Un'altra tendenza recente è l'aumento dell'offerta analcolica e a bassa gradazione. Sebbene il loro peso di mercato sia ancora ridotto (circa il 2% delle vendite totali[[14]](https://cronachedibirra.it/media-libri-e-pubblicazioni/56559/annual-report-2024-numeri-ancora-in-calo-per-la-birra-in-italia-ma-si-intravede-la-luce-alla-fine-del-tunnel/)), birre **no- e low-alcohol** come radler o birre analcoliche pure stanno guadagnando spazio, rispondendo alla domanda di consumo responsabile. Già oggi, un quarto dei giovani preferisce optare di tanto in tanto per una birra analcolica[[15]](https://www.igrandivini.com/non-solo-vino/birra/come-cambia-il-consumo-di-birra-tra-gen-z-millennials-e-gen-x/).

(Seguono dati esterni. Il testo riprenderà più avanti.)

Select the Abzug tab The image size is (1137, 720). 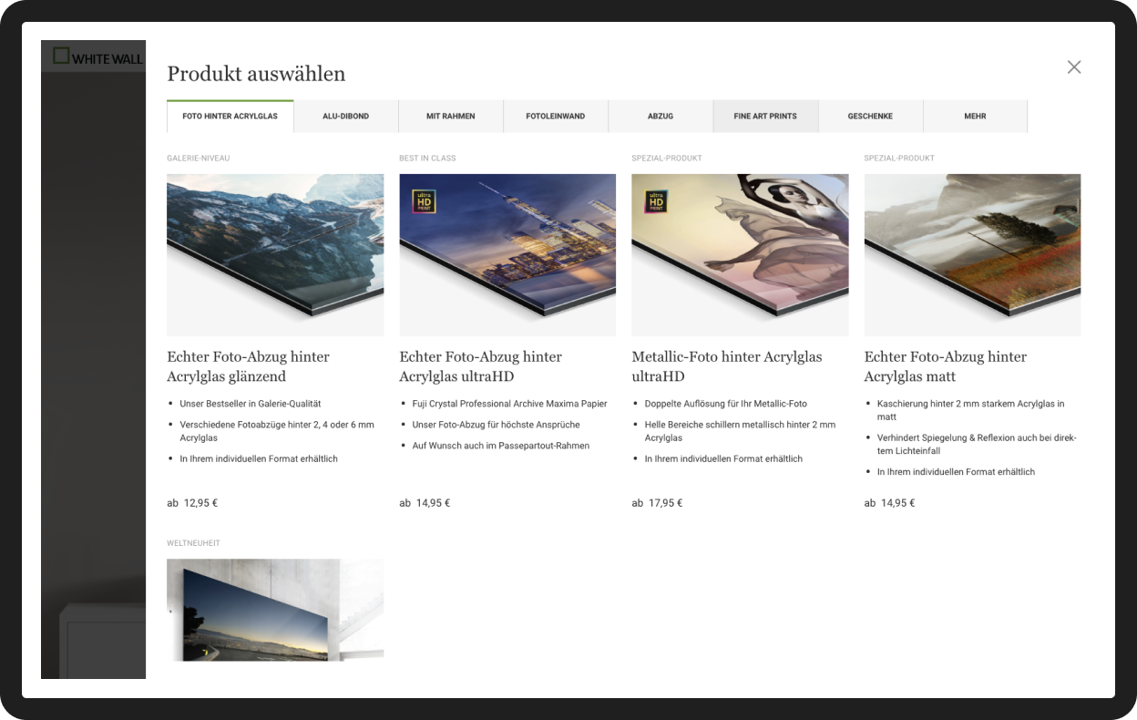pyautogui.click(x=661, y=117)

In poche parole, il gusto italiano si è evoluto da una "singola via del luppolo" - ovvero la lager chiara - a un'ampia varietà: dagli amari delle IPA alle note fruttate delle blanche, dai malti tostati delle stout alle delicatezze delle birre alla spina di frumento[[1]](https://www.lacasettacraftbeercrew.it/dati-e-statistiche-birra-artigianale-2020-2025/)[[15]](https://www.igrandivini.com/non-solo-vino/birra/come-cambia-il-consumo-di-birra-tra-gen-z-millennials-e-gen-x/). Gli italiani bevono oggi birre che un tempo erano poco diffuse nel Belpaese, segno di un'apertura culturale verso le tendenze internazionali.

**Tabella riassuntiva degli andamenti nel tempo:**

  
    Periodo
    Caratteristiche principali
  
  
    Anni '80-'90
    Predominio di lager industriali; consumo maschile e marginale
  
  
    Anni 2000
    Prime birre artigianali (Baladin, Birra del Borgo, etc.); IPA e stili speciali iniziano a diffondersi
  
  
    2010-2020
    Boom craft beer: esplosione di microbirrifici; IPA e stout di moda; birre stagionali innovative
  
  
    Oggi
    Mercato diversificato: ampia gamma di stili, crescita di low/no-alcohol; birra sempre più integrata nella cultura gastronomica
  

L'evoluzione italiana riflette una curiosità crescente e un avanzare della qualità: oggi anche l'italiano medio cerca il sorso "perfetto" e tende a superare i vecchi stereotipi (ad esempio il mito che la birra "gonfi" o ingrassi). Tutto questo rende attuale la domanda iniziale: **quale birra amano di più gli italiani?** La risposta è dunque sfumata e articolata: nel complesso è ancora la birra **bionda chiara a dominare il consumo totale**, ma i segmenti innovativi - dalle IPA alle birre di nicchia - coprono una fetta crescente di cultura birraria nazionale[[1]](https://www.lacasettacraftbeercrew.it/dati-e-statistiche-birra-artigianale-2020-2025/)[[2]](https://www.cronachedigusto.it/scenari/birra-crescono-i-consumi-in-italia-la-lager-e-la-preferita-valle-daosta-sardegna-e-veneto-dove-si-apprezza-di-piu/).

## tl;dr

In Italia le lager chiare dominano con l'82% dei consumi, mentre le birre speciali rappresentano solo il 15%. La birra artigianale pesa per il 4% del mercato, in crescita con oltre 1.000 microbirrifici attivi. Il consumo pro capite è di 38 litri/anno, inferiore alla media europea. Lombardia e Nord consumano il 45% della birra nazionale, ma il Sud mostra la crescita più rapida. Giovani e donne preferiscono birre leggere e analcoliche, con un consumo sempre più responsabile e orientato alla qualità.